Capture of energy from ocean surface waves to generate electricity or mechanical work.

There is an energy transfer from the wind passing over the ocean surface and to the sea.

The determining factors for wave height are; the wind speed, the duration of time the wind has been blowing, the distance over which the wind excites the waves (fetch) and the depth and topography of the seafloor.

The wave power is determined by wave speed, wavelength and the density of the water.

Normally and for pratical use the wave motion may be considered strongest at the surface.

Wave power or wave energy flux

Formula
If the water depth is larger than half the wavelength, the wave energy flux is:
 
P = \dfrac{\rho g^2}{64\pi}H^2_{mo}\approx (0,5\dfrac{kw}{m^3s})H^2_{mo}T_e
 
P = Wave energy flux per unit of wave-crest length (kW)
Hm0 = Significant wave height (m)
Te = Wave energy period (s)
ρ = Water density
G = Acceleration by gravity.
 
Wave energy and wave-energy flux
 
The mean energy density waves on the water surface is:
 
E = \dfrac{1}{2}\rho gH^2_{mo}
 
E = The sum of kinetic and potential energy density per unit horizontal area. The potential energy density is equal to the kinetic energy, both contributing half to the wave energy density E.

Devices
Wave power devices are generally categorized by the method used to capture the energy of the waves, by location and by the power take-off system. Locations are shoreline, nearshore and offshore. Types of power take-off include:

  • Hydraulic ram
  • Wlastomeric hose pump
  • Pump-to-shore
  • Hydroelectric turbine
  • Air turbine
  • Linear electrical generator

Point absorber buoy
This device floats on the surface of the water, held in place by cables connected to the seabed. Buoys use the rise and fall of swells to drive hydraulic pumps and generate electricity.

Surface attenuator
These devices act similarly to point absorber buoys, with multiple floating segments connected to one another and are oriented perpendicular to incoming waves. A flexing motion is created by swells that drive hydraulic pumps to generate electricity.

Oscillating water column
Oscillating water column devices can be located on shore or in deeper waters offshore. With an air chamber integrated into the device, swells compress air in the chambers forcing air through an air turbine to create electricity

Overtopping device
Overtopping devices are long structures that use wave velocity to fill a reservoir to a greater water level than the surrounding ocean. The potential energy in the reservoir height is then captured with low-head turbines. Devices can be either on shore or floating offshore.

Oscillating wave surge converter
These devices typically have one end fixed to a structure or the seabed while the other end is free to move.

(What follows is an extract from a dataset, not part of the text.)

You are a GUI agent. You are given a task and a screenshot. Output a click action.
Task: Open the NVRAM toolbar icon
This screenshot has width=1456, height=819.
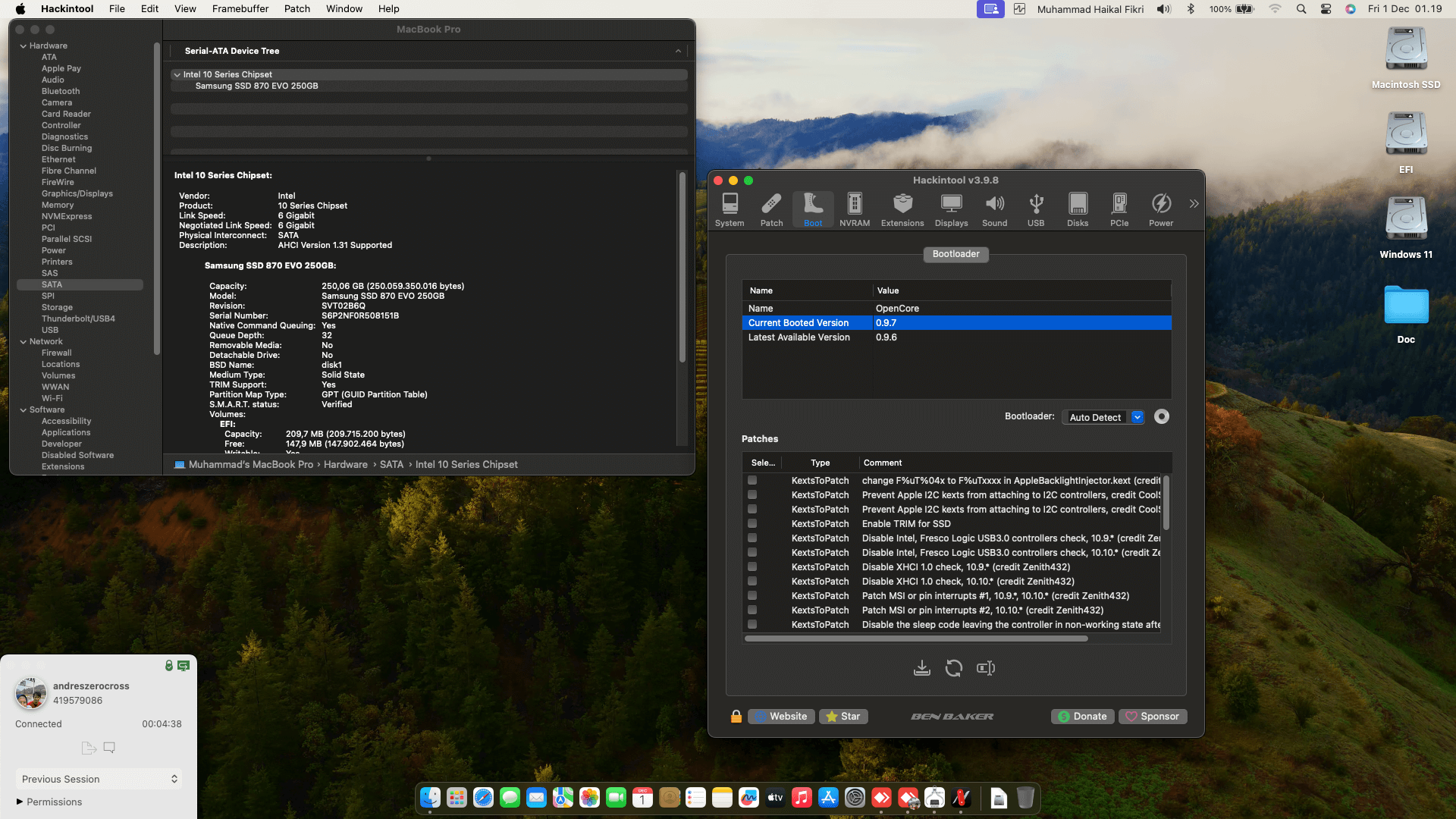(x=855, y=209)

Energy is collected from the relative motion of the body compared to the fixed point. Oscillating wave surge converters often come in the form of floats, flaps, or membranes. Some of these designs incorporate parabolic reflectors as a means of increasing the wave energy at the point of capture. These capture systems use the rise and fall motion of waves to capture energy. Once the wave energy is captured at a wave source, power must be carried to the point of use or to a connection to the electrical grid by transmission power cables.